#### PROVIDED INFORMATION

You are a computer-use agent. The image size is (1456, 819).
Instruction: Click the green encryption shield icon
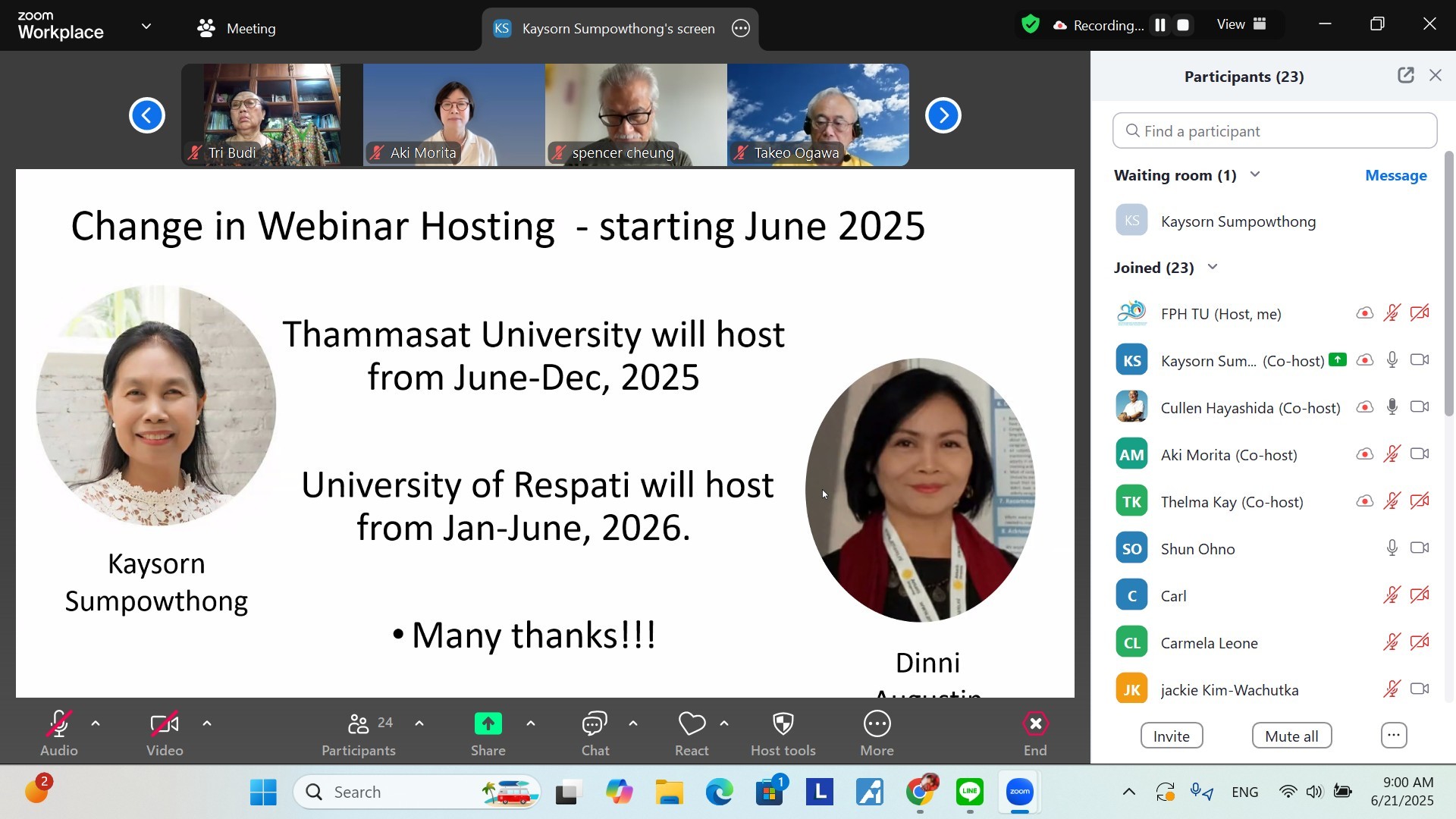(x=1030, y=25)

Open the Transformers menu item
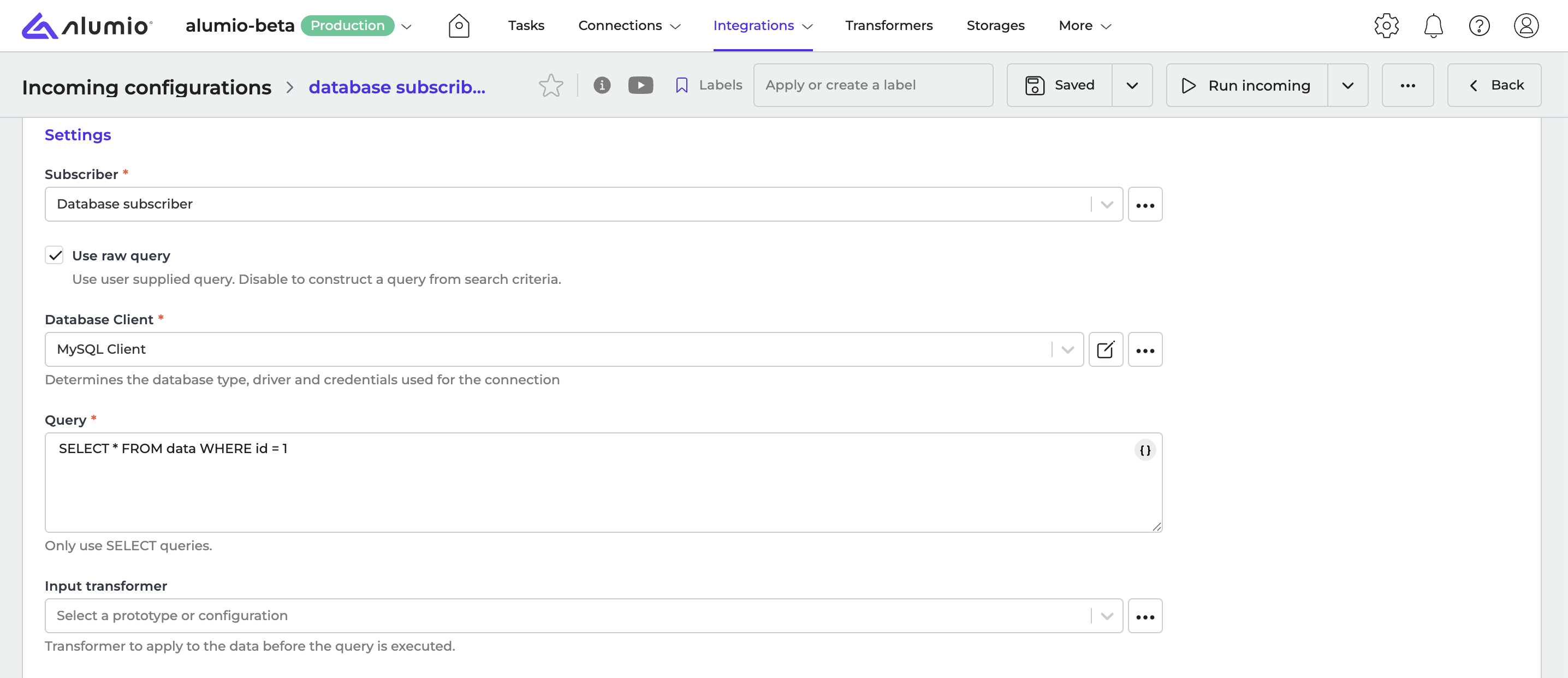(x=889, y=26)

########

Word for word, repeat all the data, but not its images.

= TASK SOLUTION =
You are a computer-use agent. The image size is (1456, 819).
Instruction: Click the green encryption shield icon
(x=1030, y=25)

Open the Transformers menu item
(x=889, y=26)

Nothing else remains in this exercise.